Restauration des couvertures du château de Thoiry. © S.L.

L’Essonne (2018-2020)

Une page se tourne, une autre s’ouvre ; de nouveau un contraste. Après l’opulence caractéristique des Yvelines, découverte d’un département aux moyens financiers bien moindres. Département coupé du nord au sud par trois axes majeurs (N20, A6, A10) d’où une réelle difficulté de circulation impliquant des temps de déplacement conséquents lorsque l’on doit se rendre à des réunions dans des communes éloignées. Constatation de l’état de délabrement préoccupant d’une grande partie du patrimoine de ce département.

Cela démontre, s’il était nécessaire, la grande disparité d’un département à l’autre concernant l’état du patrimoine, mais aussi de ses routes et paysages.

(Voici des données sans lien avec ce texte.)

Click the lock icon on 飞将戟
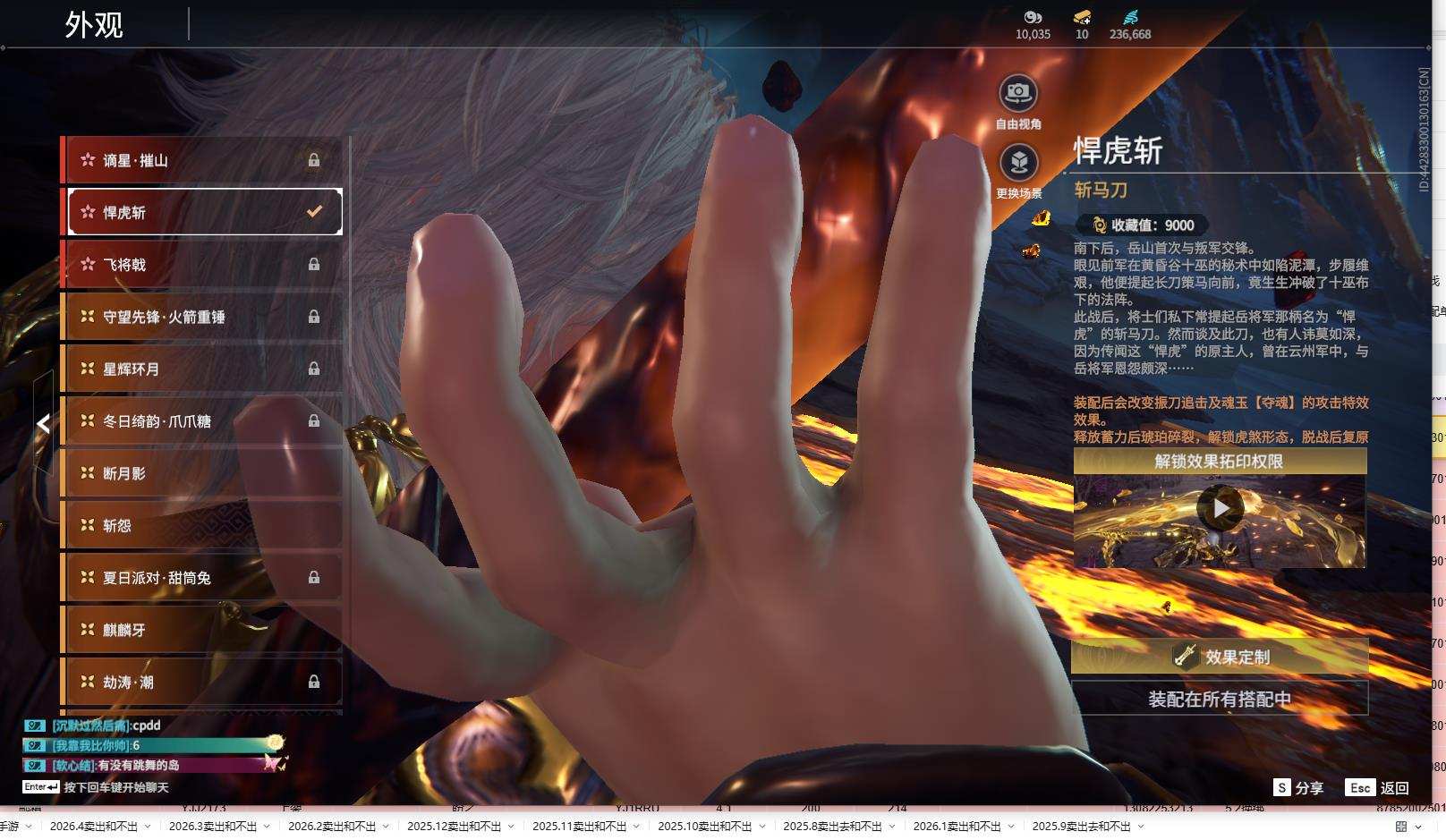The height and width of the screenshot is (840, 1446). pyautogui.click(x=314, y=265)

Constater la hideuse cicatrice créée par la N20 (ancienne voie royale menant à Étampes !) constellée de casses automobiles, cela demanderait un réveil des communes concernées mais également du Département et de la Région afin de lui rendre un aspect plus digne. Comment des départements tels que celui-ci, qui souhaitent attirer une population de classes moyennes supérieures, ne prennent-ils pas conscience de l’intérêt majeur à la requalification de telles infrastructures, mais aussi de la mise en valeur du patrimoine local, au-delà de la mise en vitrine d’un ou deux éléments “prestigieux” au détriment du reste !

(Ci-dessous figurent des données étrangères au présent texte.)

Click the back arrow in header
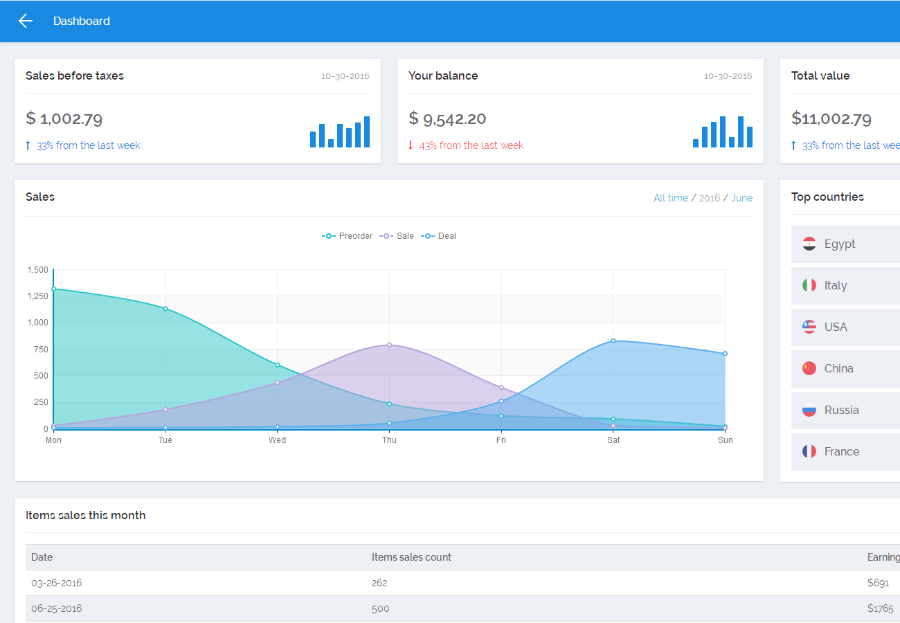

C’est ici également que l’action de l’ABF prend tout son sens, être une force de propositions, une aide majeure au service des communes et des particuliers afin de présenter et de mettre en valeur nos ouvrages bâtis et paysagers, sources de richesses pour notre pays et ses habitants.

Quel plus beau métier que celui d’ABF ? Si riche de contacts et découvertes toujours renouvelées, un métier “hors du temps” puisqu’il en est l’accompagnateur.